Springfield Gardens baking business changes course to feed frontline workers

Althea Georgiana Casimir-Magloire (right) and her daughter Ymara Magloire with bite-sized rum cakes they sell through their company Althea’s Tropical Delights. Photo courtesy of NYCEDC

Althea Georgiana Casimir-Magloire (right) and her daughter Ymara Magloire with bite-sized rum cakes they sell through their company Althea’s Tropical Delights. Photo courtesy of NYCEDC

By David Brand

Just two years after making the leap from accountant to professional baker, Althea Georgiana Casimir-Magloire faced an existential threat to her Caribbean cake company. 

Althea’s Tropical Delights relied on festivals, markets and conferences to sell their tropical fruit-infused desserts and to drive new customers to their website. But by mid-March every one of those in-person events was cancelled.

“We came to a complete halt,” Casimir-Magloire said. “I had to figure out how to pivot to stay afloat.”

The Springfield Gardens resident decided to step up for the community, cooking full meals for hospital staff and other essential workers during COVID’s peak. She got a boost from Frontline Food Queens, an initiative that links local restaurants with corporate and individual sponsors to provide healthy meals to medical workers.

Casimir-Magloire’s sponsors include the cast and crew of the TV show “Blackish,” which enabled Althea’s Tropical Delights to cook dishes like curry chicken with brown rice and black eyed peas, as well as vegan options, for staff at the St. John’s Episcopal Hospital in Far Rockaway.

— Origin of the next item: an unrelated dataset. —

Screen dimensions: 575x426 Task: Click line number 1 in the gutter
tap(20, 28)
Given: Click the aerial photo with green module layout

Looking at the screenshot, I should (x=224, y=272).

“That was our savior,” Casimir-Magloire said. She and her daughter sent a video to the “Blackish” cast and crew thanking them for the support.

The shift to community service was nothing new for Casimir-Magloire, however.

She decided to found her business after working to raise money for her native Dominica, a small island nation devastated by Hurricane Maria in 2017. 

Casimir-Magloire wanted to bake rum cakes, but New York City health rules prevented her from selling the homemade items without a license. She sold t-shirts instead.

The roadblock inspired her to get certified and channel her love for baking into a full-time job.

“I opened all kinds of businesses, but I never thought of doing my cakes as a business,” she said. “This is the business I’m most passionate about.”

Casimir-Magloire enrolled in a small business training program run by the New York City Economic Development Corporation and Queens Public Library that helped her hit the ground running.

She has continued expanding her new role, connecting with other programs that provide healthy meals to frontline workers and food pantries. 

The next step, she said, is moving from a commercial kitchen on Long Island to a site closer to home in Springfield Gardens.

“We’re looking to get our own kitchen space as production slowly increases because we want to continuously produce food for the community,” she said.